Christos Gage and Jorge Molina return as writer and penciller for the second issue of the event. Jay Leisten, Craig Yeung, and Roberto Poggi all join forces Voltron-style to cover the inking of the book, while David Curiel and Travis Lanham take the jobs of colorist and letterer respectively.
The Inheritors are back, and it’s up to an increasingly shrinking crew of Spider-persons (and -ham) to stop them. Unfortunately, two of the leaders from the last crossover, Spider-UK and the Noir Spider-Man, have both been killed off within seconds. This leaves the former super villain, Otto Octavius, to take charge. What results is Otto Octavius’ headquarters exploding, and both sides licking their wounds and building their forces. Unfortunately, while the Spiders need to draw from other realities, the Inheritors have found the cloning machines left behind from a previous storyline, The Clone Conspiracy.
Gage does a great job of building tension while also keeping by things somewhat lighthearted.
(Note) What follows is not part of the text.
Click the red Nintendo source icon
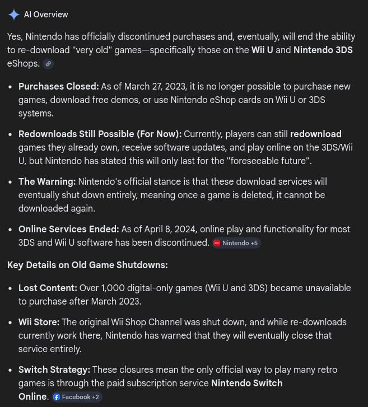 click(x=216, y=243)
The entire confrontation at Otto’s is peppered with jabs at how you just can’t take the Supervillain out of him, and seeing Doctor Octopus trying to be heroic during this mess is rather enjoyable. Moments like those are few, with the Inheritors starting another body count, but help keep the story from dropping into gloom and doom like so many other major comic events tend to. It’s a Spider-Man event, and the levity has been part of the character almost since his inception.
Another item worth noting is that a lot of the tie-in issues actually are referenced during this comic. It’s nice to see where they exactly fit, and the brief editors’ notes are certainly appreciated.
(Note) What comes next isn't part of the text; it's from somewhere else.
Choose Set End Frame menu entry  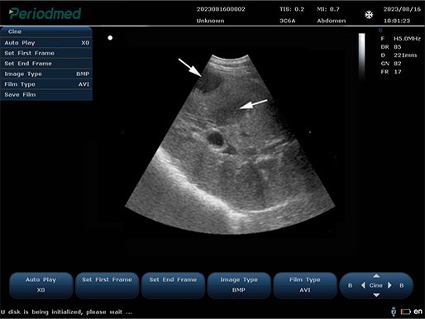tap(46, 64)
As with last issue, Molina’s art is on-point once more. He does a fantastic job working with masked superheroes, focusing instead on body language--and sometimes expressive spider-eyes--to relay emotion and intent, rather than facial expressions. Every Spider-person also has a defined body type, if not a unique silhouette, and it helps set each character apart from one another all the more.
When a book has multiple of anyone under one job, it could mean that the book has been rushed. With three inkers pulling duty, this could well be the case. Thankfully, the content of the book shows no sign of a rushed job, and it is nearly impossible to tell who of Leisten, Yeung, and Poggi did which page. It’s commendable that whatever required multiple inkers not only hasn’t affected the final product, but also looks incredible with Molina’s pencils.
It is still hard to say if this book will surpass the original Spider-Verse, as it is playing for lower stakes and a smaller cast. However, by not going for spectacle, there is a tighter crew who feel more like characters than fodder. At the very least, this alone makes the issue worth reading. If you’re a Spider-fan, it’s easily the best book of his on the rack this week.